A few years back when my sweet and extremely highly-sensitive Cienna was between 6 months and about 3 years old, her newly activated alert system worked over time (compared to most children her age) to warn her against potential threats. This phenomenon, coupled with her amazing memory of past events and her incredibly responsive amygdala (the brain’s center for fear), caused anything remotely close to invading her comfort zone to receive major rejection and often a full blown panic attack that included vomit.
So when I noticed Cienna’s eyes grow big with fear the first time she examined bubble bath foaming in her familiar bath water, I knew those innocent air-filled balls didn’t stand a chance on her acceptance list. Even with her siblings splashing happily away near her, as the bubbles began to stick uncontrollably to her tummy...and arms...and face, she screamed and I quickly plucked her out of the water before she could add her lunch to it.

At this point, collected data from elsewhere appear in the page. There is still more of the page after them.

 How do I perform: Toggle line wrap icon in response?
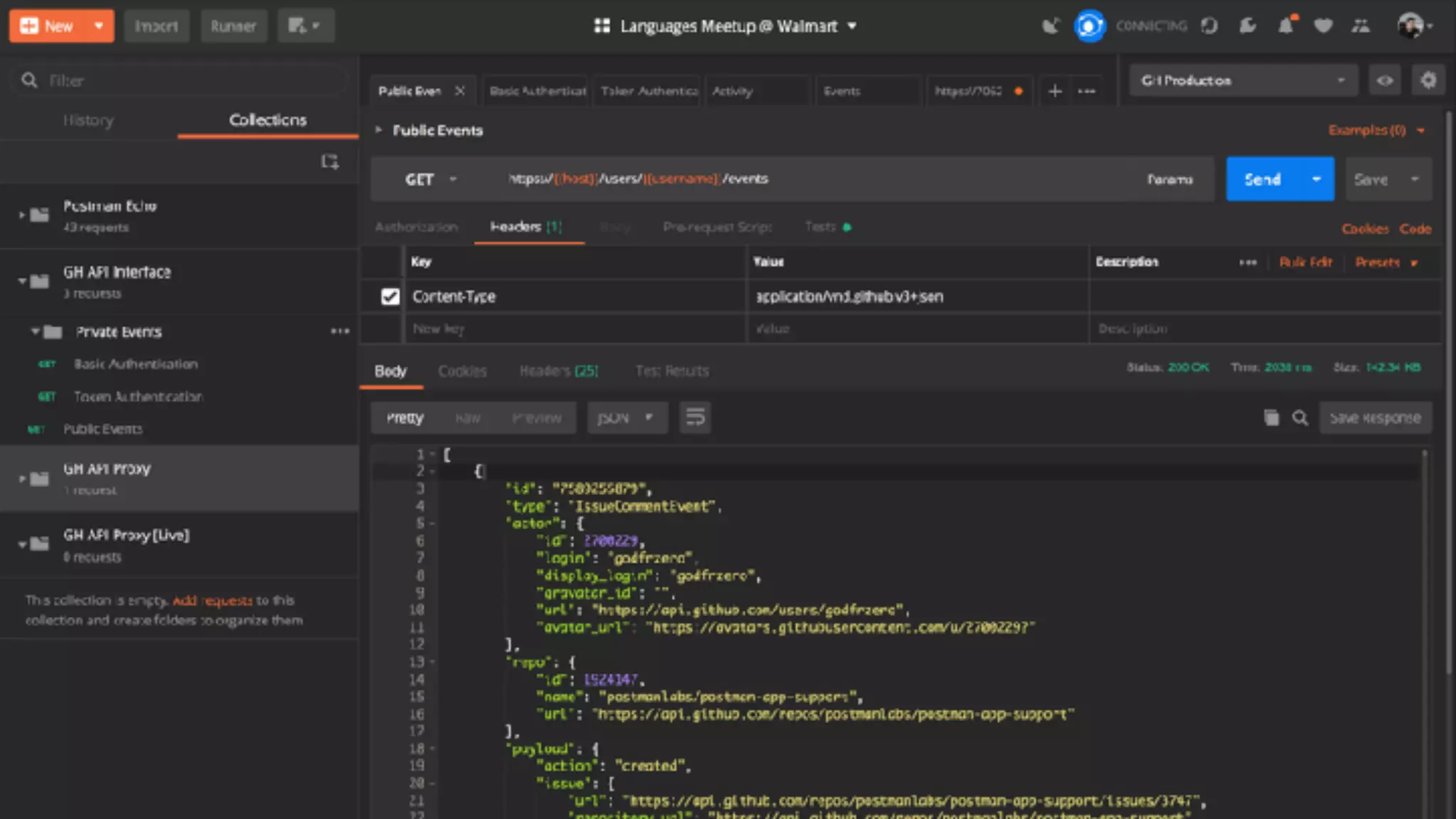695,418
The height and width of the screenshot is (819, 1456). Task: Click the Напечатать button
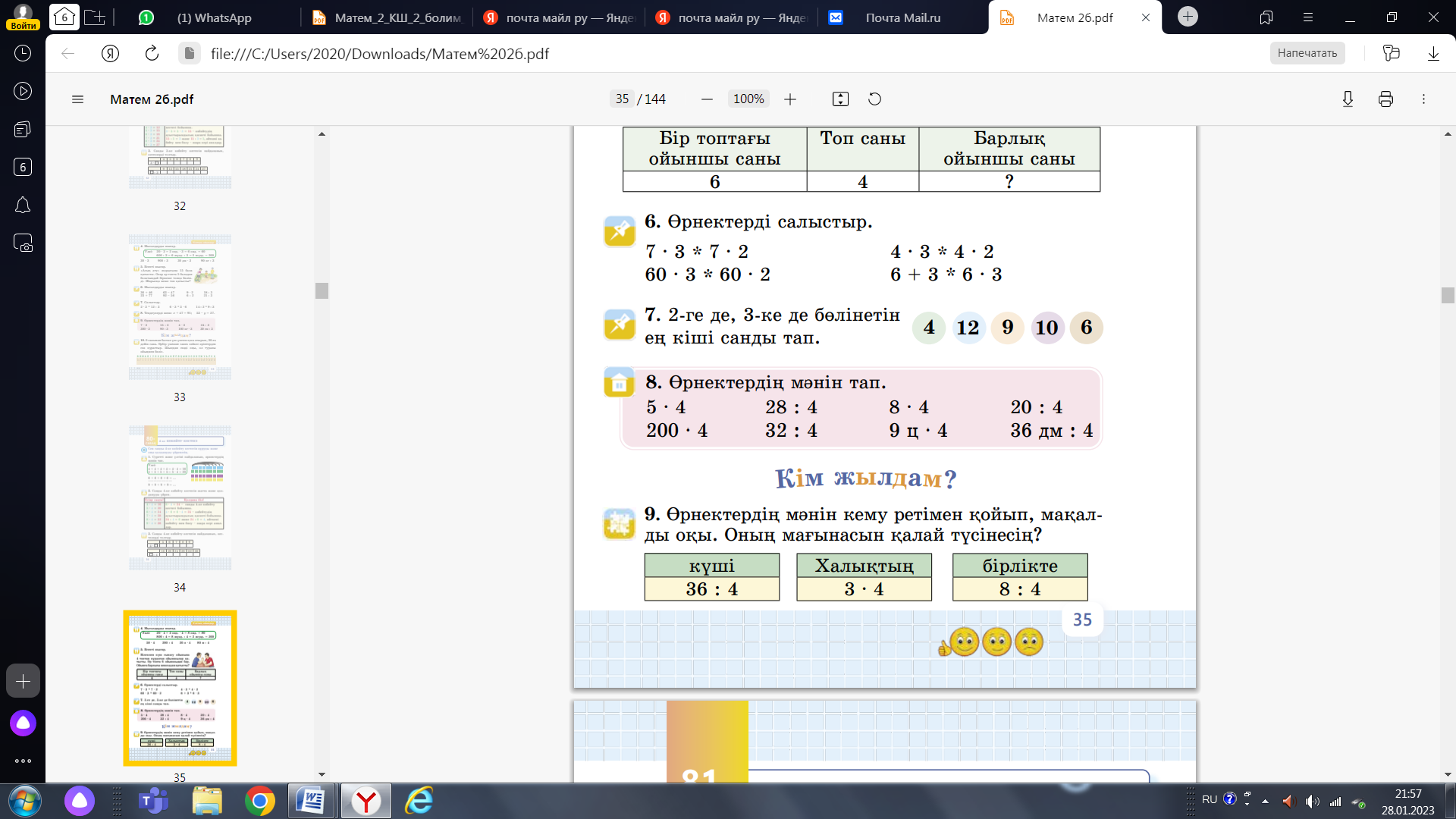(1307, 53)
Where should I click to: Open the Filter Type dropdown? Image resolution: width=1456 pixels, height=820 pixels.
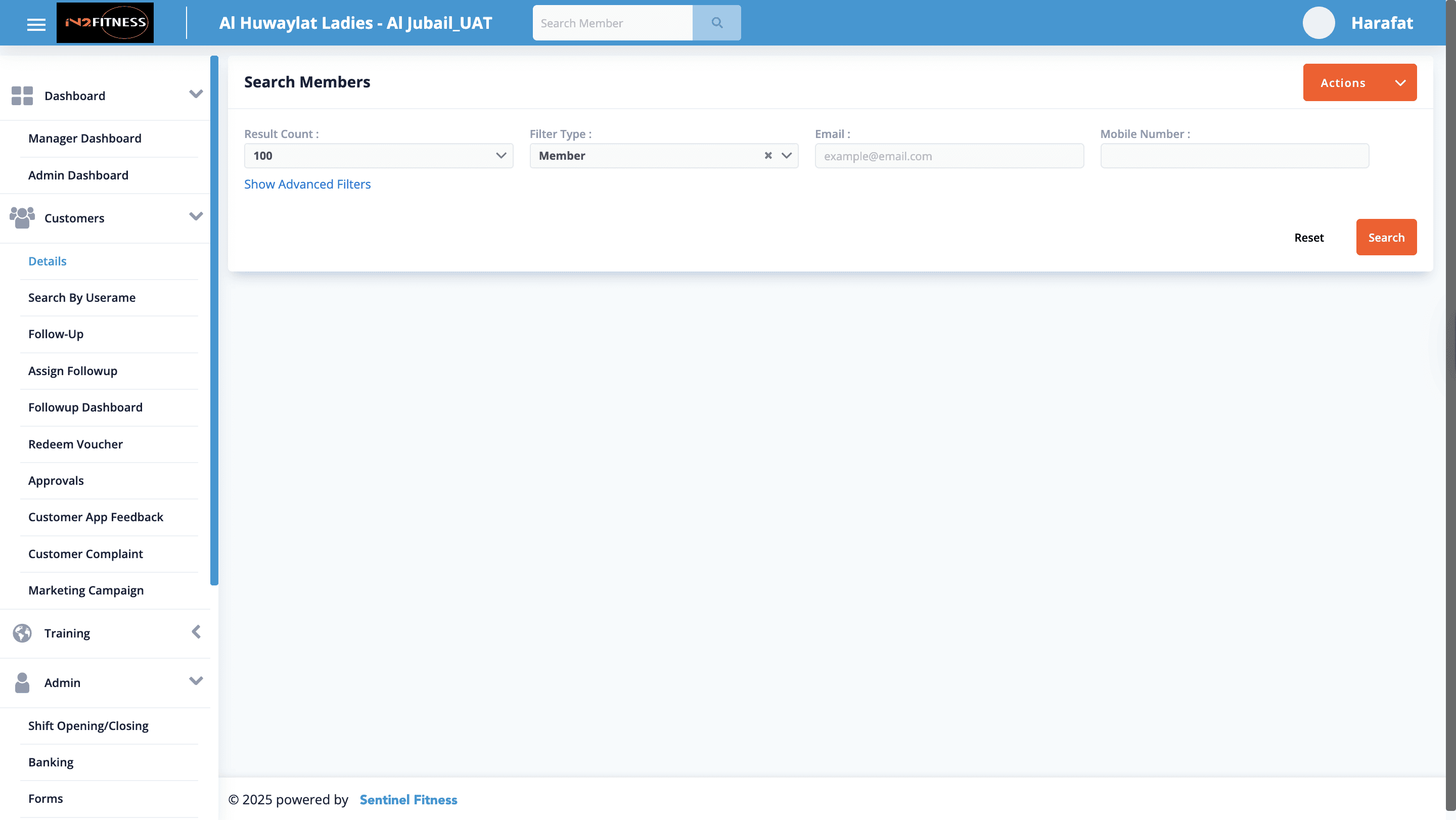coord(786,155)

Without a bit of brain development knowledge, I’m certain I would have routinely freaked out myself and projected all sorts of misery for Cienna’s future because obviously (based on this experience) fear would rule it...forever.
My worry about her future, my frustration for not finishing her bath, my annoyance that my child is now screaming like a wet noodle in my arms all would certainly have thrown more “conflict” out into the bathroom for her little mind to process in that awful moment a few years ago. Without a deep understanding and concern for Cienna’s brain development, after drying her off, I probably would have been tempted to devise a plan to “strongly encourage” her to get used to bubbles sooner than she was ready just to settle my own anxiety that she may never fully experience joy in life without bubbles in it.
(I’m certain about this potential “reaction” because I used to make such judgments and self-centered disciplinary plans when my older children were younger...and the temptation still crops up when conflict arises in our home today...but now I’m a little more prepared for it...and I have The Pyramid...dun, dun, dun.)
Back to what really happened with the bubbles...I simply noticed Cienna’s wild reaction to the bubbles and accepted it as part of who she was at that moment. While I calmly scooped her into my arms to dry her off and reassure her that all would be well, I settled my nerves by sorting through and feeling grateful for a few neurological explanations...(If you're interested in amygdalas, memory neurons, and of course, the prefrontal cortex, use this link to view the longer version of this post over at Present Parenting.)
In short, I recognized back then that Cienna’s crazy reaction to bubbles was a combination of new brain development in some areas and lack of brain development in others, especially in the prefrontal cortex region. I knew this future brain development was still set to expand in future months and years, so we erased “I hope my daughter can enjoy bubble baths” from our list of expectations and waited patiently for more neurons to make connections before re-introducing pink liquid into her bath water again.
Cienna’s is almost 4 ½ now.
I don’t quite remember when she decided that bubbles were okay. But when she giggled with delight as I poured bubble bath into the tub a few days ago and it started foaming all around her while she quickly dabbed some all over her face and grabbed the fake razor, I had a flashback and then felt a warm tingle as I marveled at the magic of brain growth.